A nossa vida é feita de escolhas, ô frase clichê, mas é bem verdadeira. E você tá ligado que não dá para apertar delete depois de ter escrito algo né? Por isso que a gente ainda vai quebrar a cara, vamos nos arriscar, meter os pés pelas mãos e não adianta eu te dizer que vai ser fácil, porque não vai . Mas sabe, tudo bem. É, isso mesmo… TÁ TUDO BEM. Acho que às vezes supervalorizamos os estragos, negamos o sofrimento e esquecemos que eles também fazem parte. Tristeza bem manipulada nos ensina muitas coisas. Quando fiz aquela pergunta lá em cima, se você pudesse escolher o que apagar na sua vida, foi para te lembrar daquilo que você já aprendeu que não quer. Porque não podemos mudar os fatos, mas podemos mudar nossa visão em relação a eles.

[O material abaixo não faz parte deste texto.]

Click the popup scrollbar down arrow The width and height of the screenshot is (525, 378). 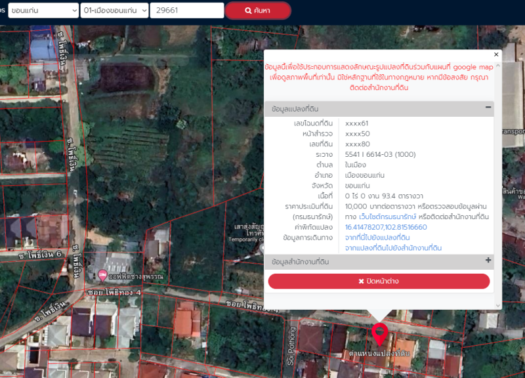(497, 305)
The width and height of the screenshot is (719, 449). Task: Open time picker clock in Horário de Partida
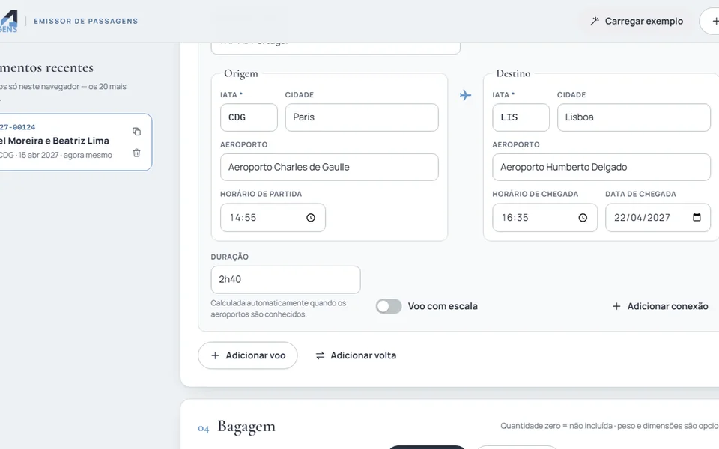[311, 218]
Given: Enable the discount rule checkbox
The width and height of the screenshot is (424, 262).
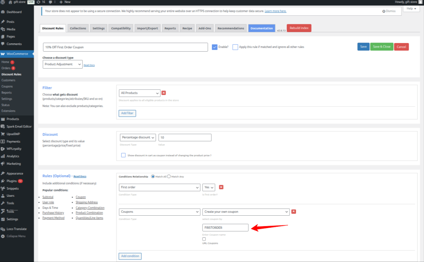Looking at the screenshot, I should pyautogui.click(x=214, y=47).
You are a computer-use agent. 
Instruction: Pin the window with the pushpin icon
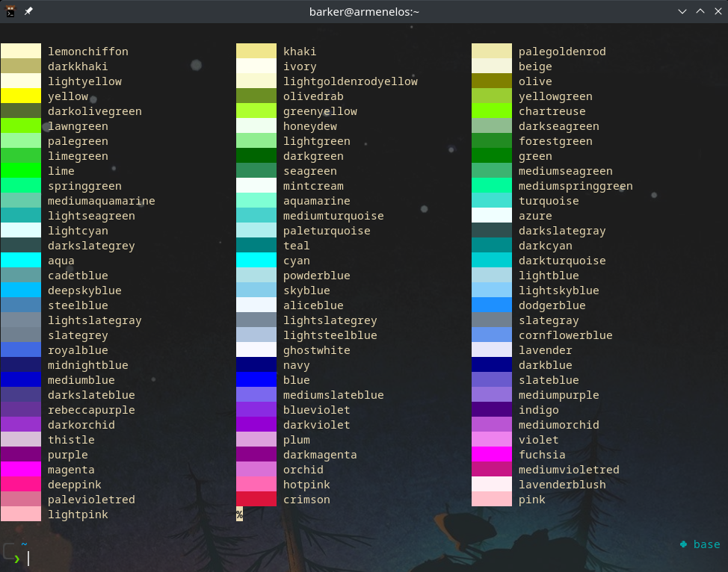click(x=28, y=11)
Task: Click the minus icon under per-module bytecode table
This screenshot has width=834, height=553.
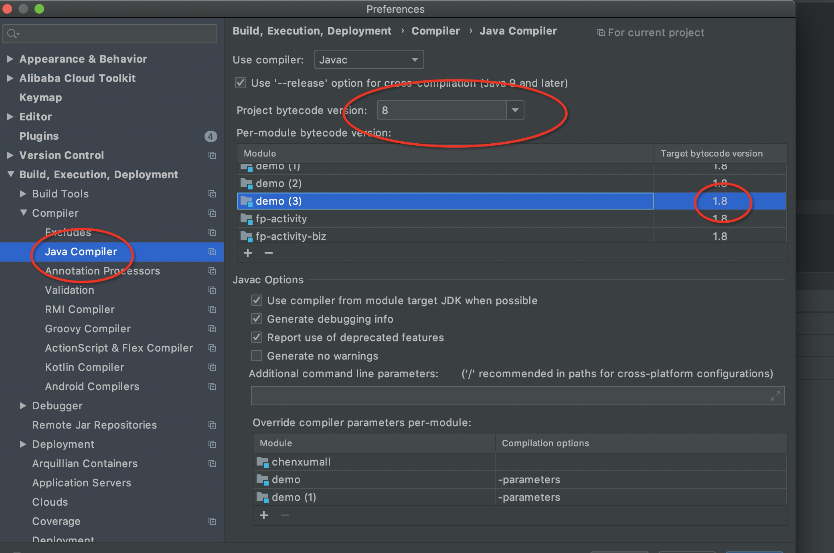Action: point(269,253)
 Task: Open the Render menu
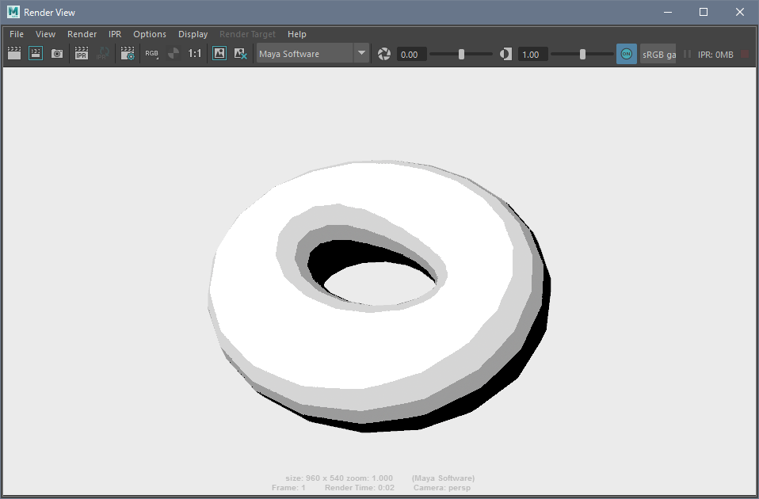click(x=82, y=34)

Gosto de me imaginar como um rio. Ou no conceito de que preciso fluir como um rio. Contornando montanhas, quebrando-me nas pedras, caindo de penhascos, repousando em córregos tranquilos, refletindo a luz do luar em noites de verão, servindo aos seres vivos com meus dons e por fim desaguando no mar. Todas as partes, boas e ruins possuem seus ensinamentos. Você também é um rio, claro que figurativamente hahaha. Todos somos parte de algo bem maior. E acho que deveríamos parar com essa mania de grandeza, de pensar que só nossa dor importa, só nossa opinião é válida, que carregamos a verdade e blábláblá. O dia em quer pararmos de olhar apenas para o nosso próprio umbigo vamos acabar encontrando soluções, motivos para continuar, tesouros que o dinheiro não pode comprar, beleza nos detalhes e por fim ouvir a voz de Deus sussurrando em nossas mentes como um bom amigo conselheiro.

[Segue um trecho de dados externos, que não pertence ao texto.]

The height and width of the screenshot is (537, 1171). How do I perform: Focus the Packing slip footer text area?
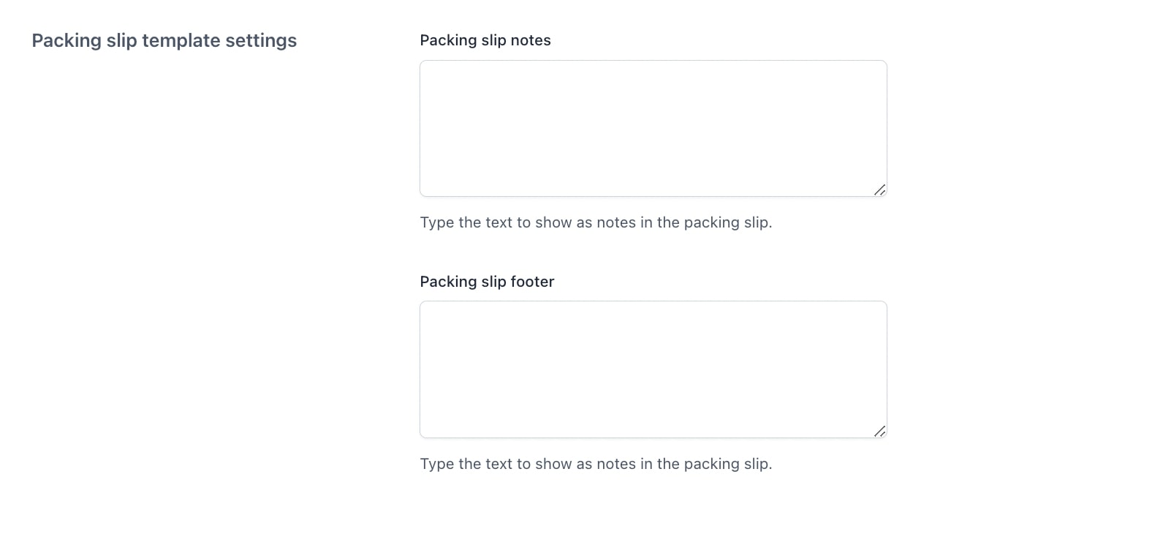click(x=653, y=369)
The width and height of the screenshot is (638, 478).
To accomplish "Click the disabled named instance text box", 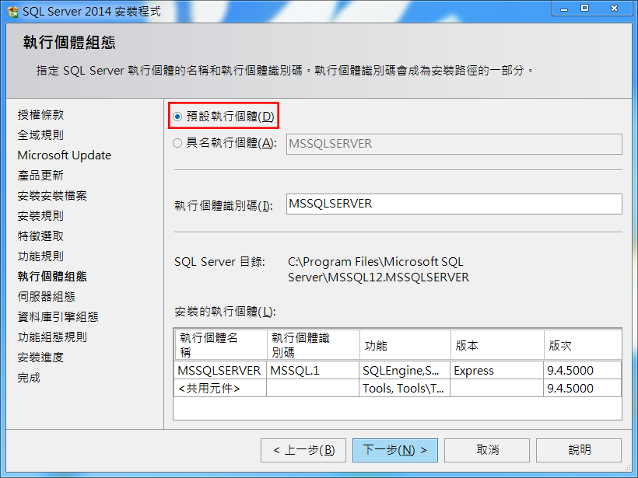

Então prometa uma coisa junto comigo? Nada de fugir, e se cairmos não tem problema! Que sejamos como um bebê aprendendo a engatinhar. Você já viu um? Para mim é uma das cenas mais lindas do mundo! Bebês não desistem apesar das quedas, não sentem vergonha pelas pernas bambas e passos errados. Nunca vi tanto empenho e determinação. E no final eles descobrem o equilíbrio, e percebem que podem andar com firmeza, saltar, dançar, correr.

Obrigada pela visita e por ter me deixado te fotografar.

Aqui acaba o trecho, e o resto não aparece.